Register Custom Messages

Many of the existing ROS 2 messages use strings and may not be appropriate for deployment with various middleware. Since the string fields are not used in the application either, run exampleHelperBuildCustomMessage to register a custom message that is specific for the algorithm.

exampleHelperBuildCustomMessage

Identifying message files in folder '/tmp/Bdoc24b_2725827_3947565/tp4dd9a6eb/dds-ex54609270/custommsg'.Validating message files in folder '/tmp/Bdoc24b_2725827_3947565/tp4dd9a6eb/dds-ex54609270/custommsg'.Done.
Creating Python virtual environment for ros2.Done.
Adding required Python packages to virtual environment.Done.
Copying include folders.Done.
Copying libraries.Done.
Done.
[1/1] Generating MATLAB interfaces for custom message packages... Done.
Running colcon build in folder '/tmp/Bdoc24b_2725827_3947565/tp4dd9a6eb/dds-ex54609270/custommsg/matlab_msg_gen/glnxa64'.
Build in progress. This may take several minutes...
Build succeeded.build_log.Generating zip file in the folder '/tmp/Bdoc24b_2725827_3947565/tp4dd9a6eb/dds-ex54609270/custommsg'.Done.

Use the ros2 command to verify that the custom message is built.

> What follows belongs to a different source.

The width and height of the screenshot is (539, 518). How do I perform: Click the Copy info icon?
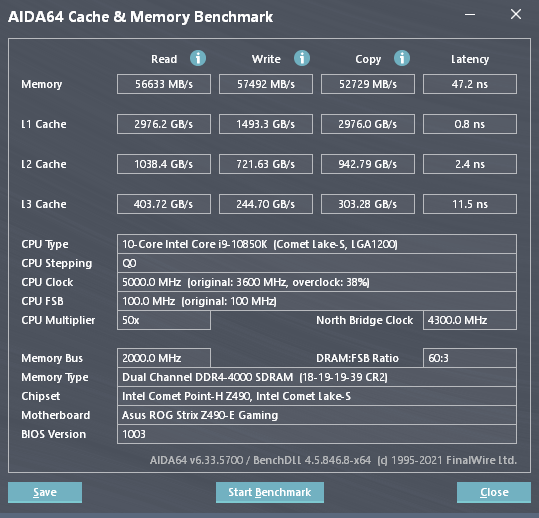(x=402, y=58)
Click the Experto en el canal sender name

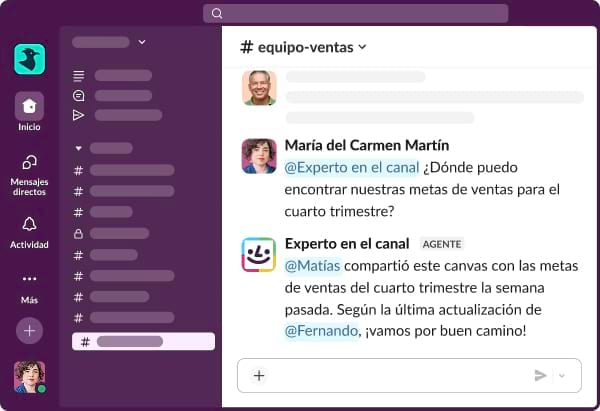click(347, 243)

ros2 msg show valet/Float64ArrayFixed

#Using fixed size data in preparation for production
#Copyright 2022-2023 The MathWorks, Inc.
float64[1500] data

Load Demo Data

The example loads localization data used for picking the parking spot. Use exampleHelperDDSValetLoadLocalizationData to load the pre-recorded localization map data. To park the car in a different spot, you can update the script.

exampleHelperDDSValetLoadLocalizationData;

Check for NDDSHOME and Start `admin` Console

This example uses RTI Connext®. Other vendors can also be used.

Set NDDSHOME and open rtiadminconsole.

NDDSHome = getenv('NDDSHOME');
if isempty(NDDSHome) || ~isfolder(NDDSHome)
    error('Ensure you have ''NDDSHOME'' set to your RTI Connext 6.x folder');
end

You can use the admin console to monitor messages.

%system(fullfile(NDDSHome,'bin','rtiadminconsole'));

Open ROS2 Models

The following models make up a ROS 2 network comprised of four ROS 2 nodes.

The behavioralModel reads the current vehicle information from ROS 2 network, sends the next goal and checks if the vehicle has reached the final pose of the segment.
The pathPlannerModel plans a feasible path through the environment map using a pathPlannerRRT (Automated Driving Toolbox) object, which implements the optimal rapidly exploring random tree (RRT*) algorithm and sends the plan to the controller over the ROS 2 network.
The controllerModel calculates and sends the steering and velocity commands over the ROS 2 network.
The vehicleModel simulates the vehicle controller effects and sends the vehicle information over the ROS 2 network.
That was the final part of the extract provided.